Exercise details ::
Please set down, word for word, the part of the material below that opens with the line containing "Task: Open a new terminal tab" and closes with the line containing "Action: click(23, 18)", leaving out the pictures.

Entries supplied ::
+++++
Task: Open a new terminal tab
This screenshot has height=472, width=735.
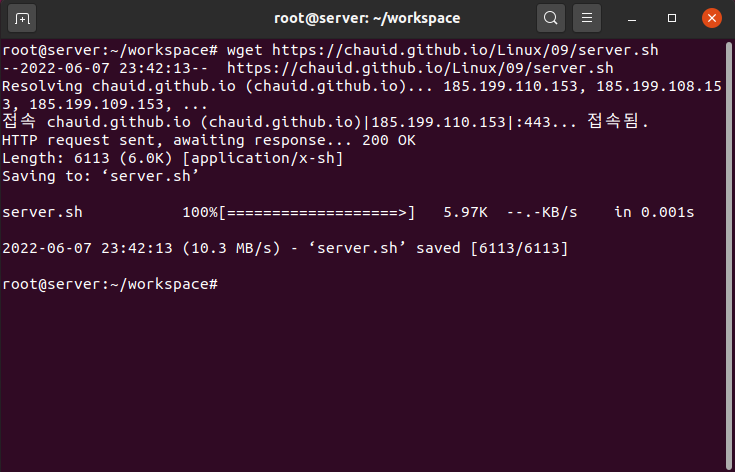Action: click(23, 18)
+++++
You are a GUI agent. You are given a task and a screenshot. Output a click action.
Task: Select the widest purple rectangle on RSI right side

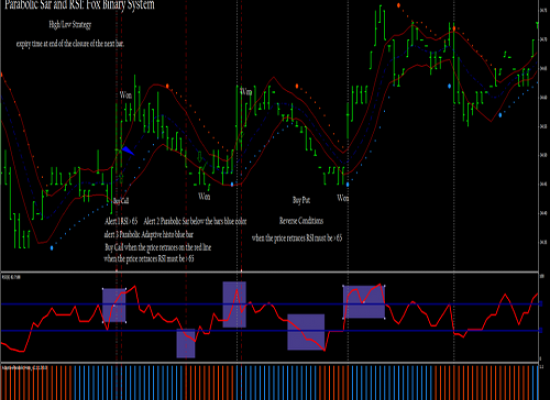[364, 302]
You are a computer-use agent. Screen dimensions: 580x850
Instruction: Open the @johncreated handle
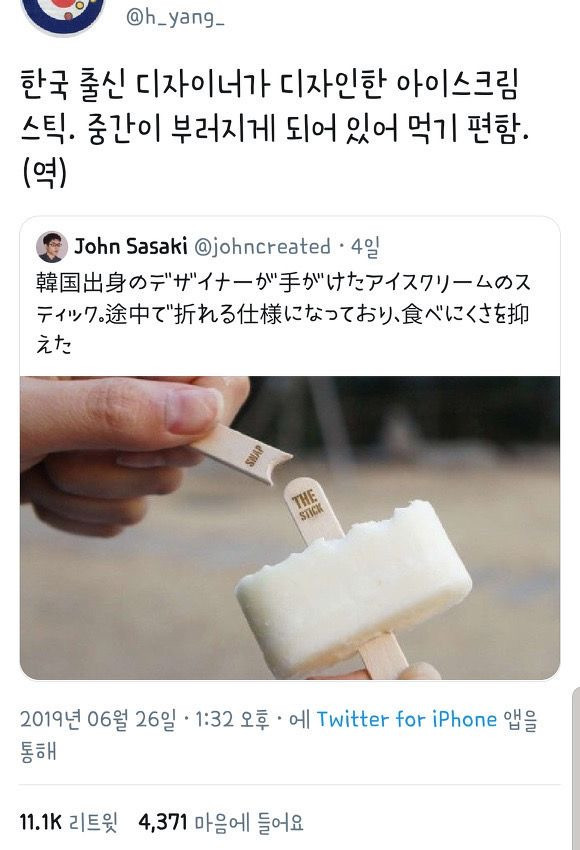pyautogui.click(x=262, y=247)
+++++
Complete answer ::
Task: Open a new terminal tab
This screenshot has height=472, width=735.
Action: click(23, 18)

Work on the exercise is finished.